Когда я вернулся домой, первой моей заботой было спрятать книгу от моих племянников, особенно от Бумеха, — настолько я был уверен, что он, едва увидев ее, едва коснувшись, сразу впадет в транс.
Я быстро засунул ее под рубашку, а проскользнув внутрь — таясь от всех, — положил ее под старинную, чрезвычайно хрупкую статуэтку, которой я особенно дорожил и запрещал кому бы то ни было двигать ее и даже смахивать с нее пыль.
Это было в прошлую субботу, 15 августа. Я обещал себе посвятить весь воскресный день тщательному изучению книги Мазандарани.
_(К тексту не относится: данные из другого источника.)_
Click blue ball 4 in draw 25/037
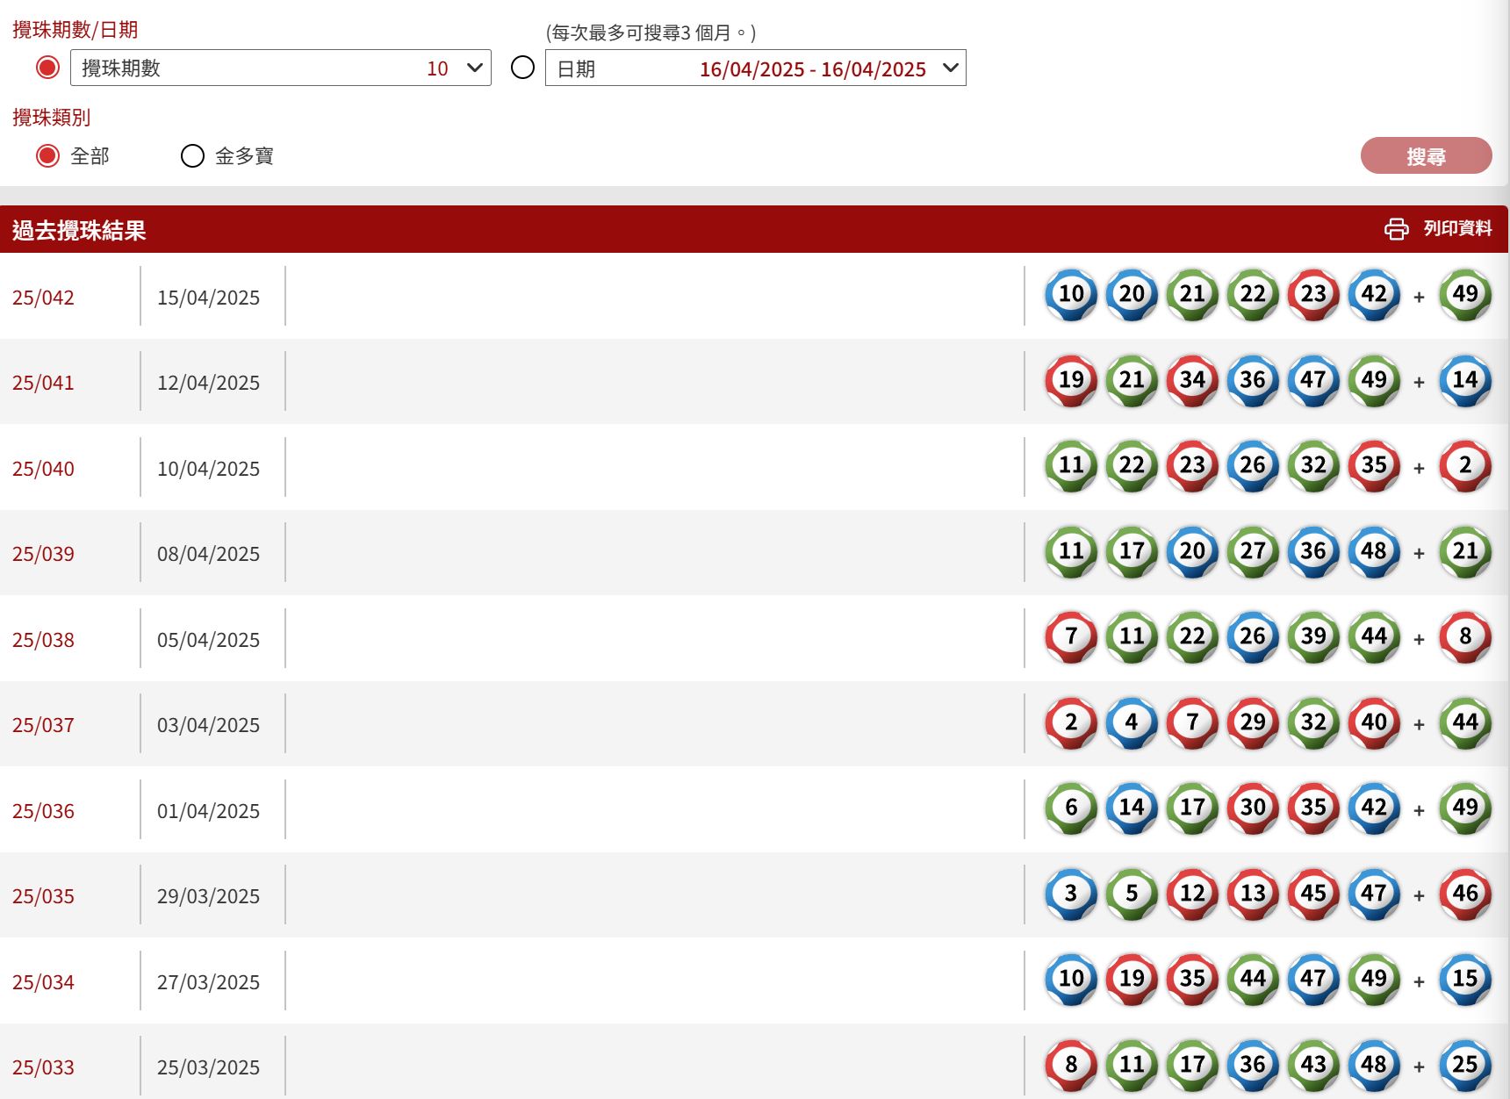 (1131, 722)
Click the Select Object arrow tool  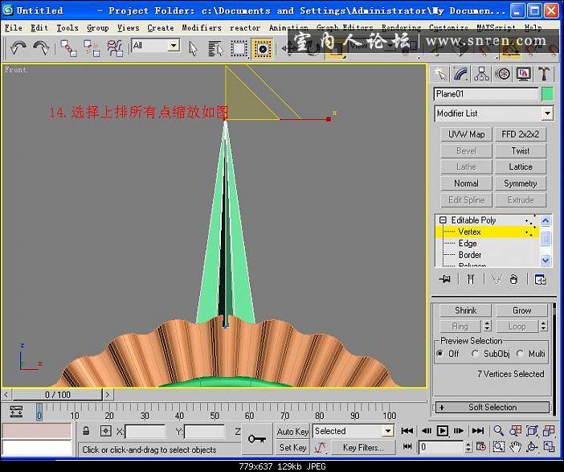click(x=193, y=47)
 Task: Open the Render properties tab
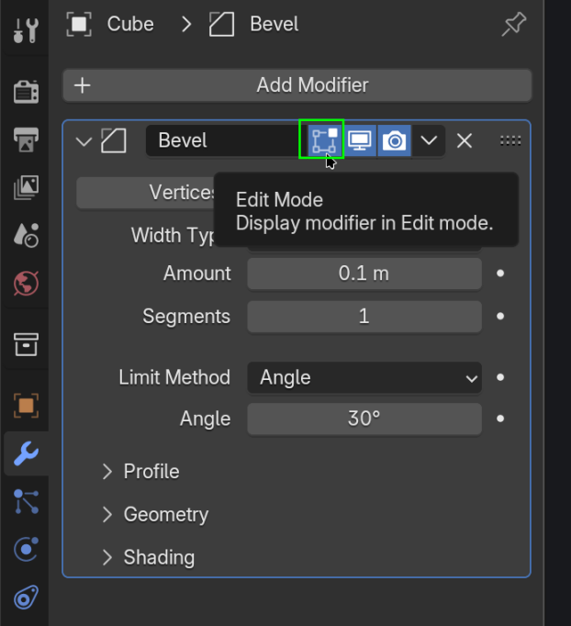click(25, 92)
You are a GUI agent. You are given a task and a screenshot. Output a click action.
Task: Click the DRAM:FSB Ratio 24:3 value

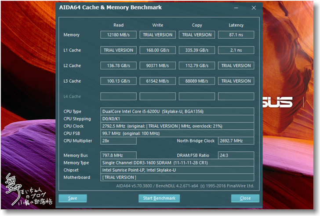point(236,155)
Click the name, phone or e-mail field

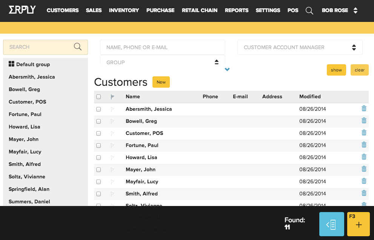[x=162, y=47]
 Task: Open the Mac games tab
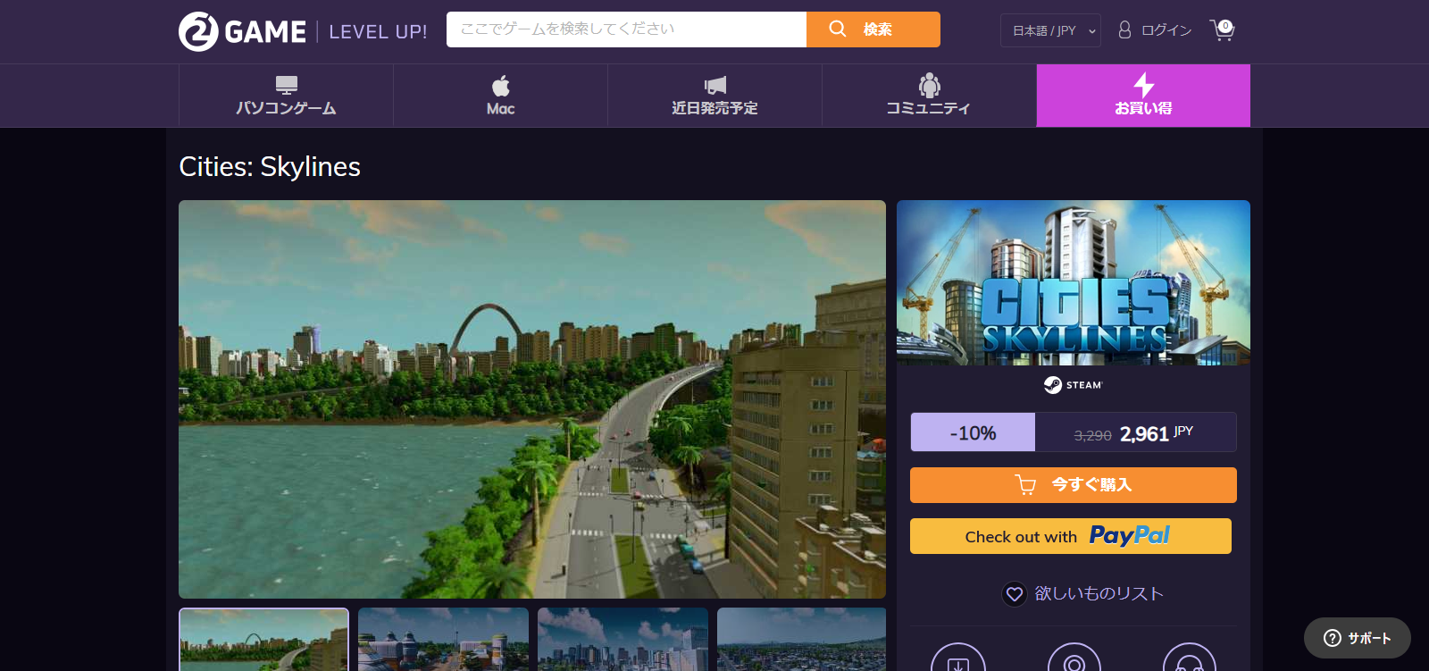pos(500,96)
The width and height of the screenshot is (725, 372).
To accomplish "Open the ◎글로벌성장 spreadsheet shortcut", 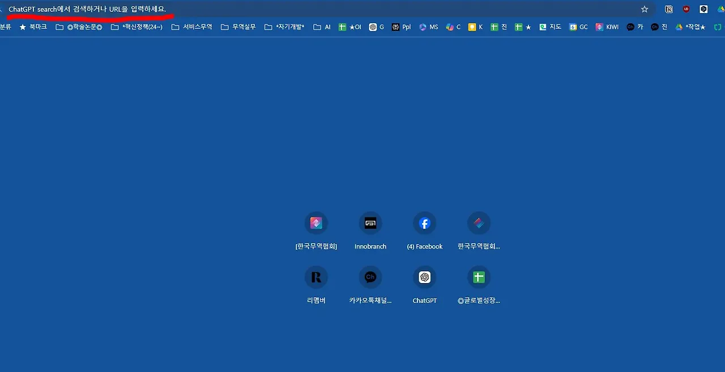I will pyautogui.click(x=479, y=285).
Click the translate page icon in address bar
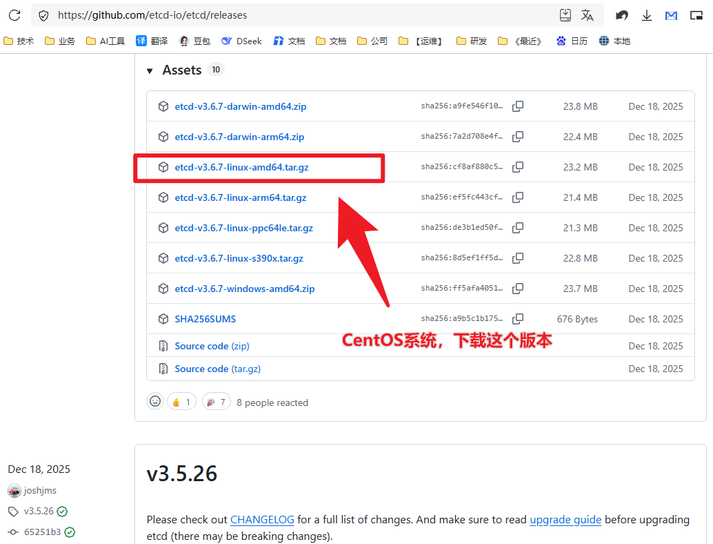 588,15
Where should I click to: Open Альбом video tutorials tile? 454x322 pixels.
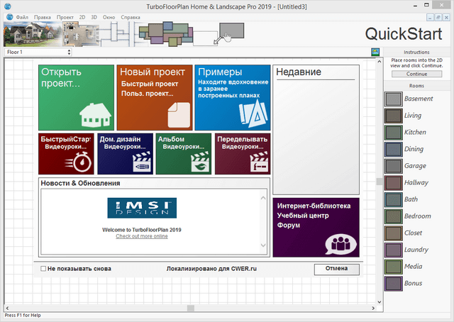[183, 154]
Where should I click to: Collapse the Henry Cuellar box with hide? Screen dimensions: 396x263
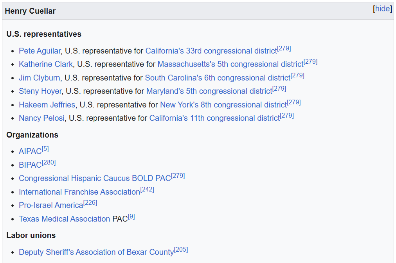(x=382, y=9)
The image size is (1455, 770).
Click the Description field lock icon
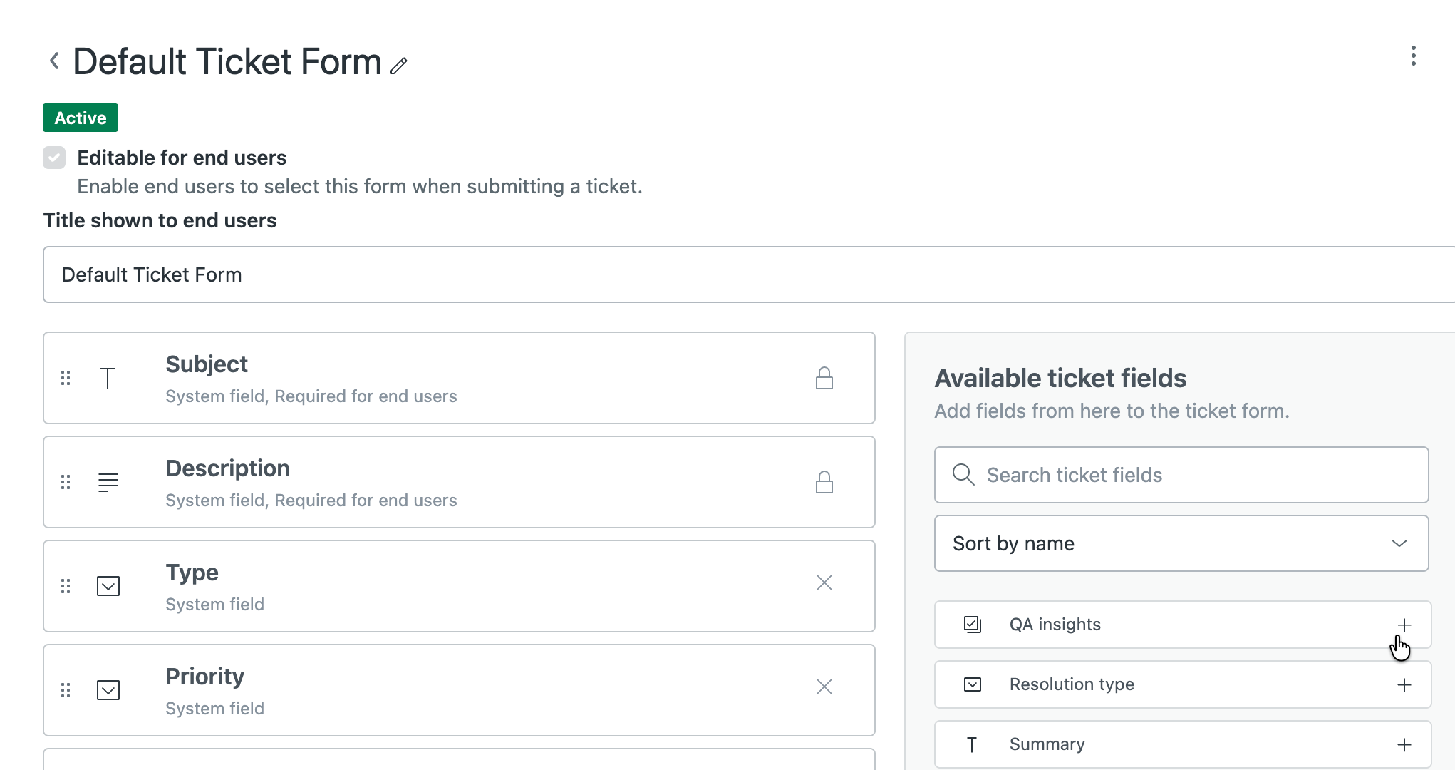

Проснулся я довольно поздно, как и всегда в воскресенье, ведь я не был особенно ревностным католиком, — я сразу отправился за книгой, для чего пересек коридорчик, соединяющий мою спальню с магазином, взял свое «сокровище» и устроился с ним у стола с детским трепетом. Я запер внутреннюю дверь, боясь, как бы меня не застали племянники, и задернул шторы, чтобы отвадить посетителей. Так мне было спокойно и не жарко, но, открыв книгу, я осознал, что мне не хватает света. Тогда я решил придвинуть стул поближе к окну.